EXTRACT PROVIDED START

Monday, April 16, 2007
Beautiful Lies: A Novel
Our gal Ridley is a thirty-something freelance writer who does work for Vanity Fair, New York Magazine, The New Yorker, etc., so she is pretty successful. But rents are high in New York City and even successful freelancers are hard pressed at times to come up with the rent. Ridley does not have this problem. She inherited a healthy sum of money from her uncle, "who wasn't actually an uncle," but her father's best friend. He absolutely adored her. This money cushions her against potential poverty and allows her freedom from financial worries. And "freedom" is a concept of immense importance to her.

EXTRACT PROVIDED END
SUPPLIED INFORMATION START

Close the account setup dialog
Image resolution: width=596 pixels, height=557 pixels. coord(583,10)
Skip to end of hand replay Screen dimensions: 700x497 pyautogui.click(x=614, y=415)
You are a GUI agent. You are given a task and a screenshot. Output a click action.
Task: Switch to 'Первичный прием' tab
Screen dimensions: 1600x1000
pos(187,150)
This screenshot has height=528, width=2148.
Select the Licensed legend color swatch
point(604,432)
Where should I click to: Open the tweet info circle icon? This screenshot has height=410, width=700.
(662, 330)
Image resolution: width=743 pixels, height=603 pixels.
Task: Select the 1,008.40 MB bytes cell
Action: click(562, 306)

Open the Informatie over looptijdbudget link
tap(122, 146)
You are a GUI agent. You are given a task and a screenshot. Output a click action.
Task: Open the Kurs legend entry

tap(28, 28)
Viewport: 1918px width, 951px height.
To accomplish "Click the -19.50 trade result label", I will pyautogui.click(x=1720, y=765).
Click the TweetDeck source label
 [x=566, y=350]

SUPPLIED INFORMATION END

= TASK LIST =
(a) According to the Beautiful Lies passage, from whom did Ridley inherit her money?
(b) State whether each statement agrees with the Beautiful Lies passage, answering yes or no and quoting the deciding words: (i) Ridley struggles to pay her rent. (ii) Ridley has written for The New Yorker. (iii) Freedom is very important to Ridley.

= ANSWERS =
(a) From her father's best friend, who is referred to as her uncle although he was not actually one.

(b)
(i) No: "Ridley does not have this problem."
(ii) Yes: "does work for Vanity Fair, New York Magazine, The New Yorker, etc."
(iii) Yes: "And "freedom" is a concept of immense importance to her."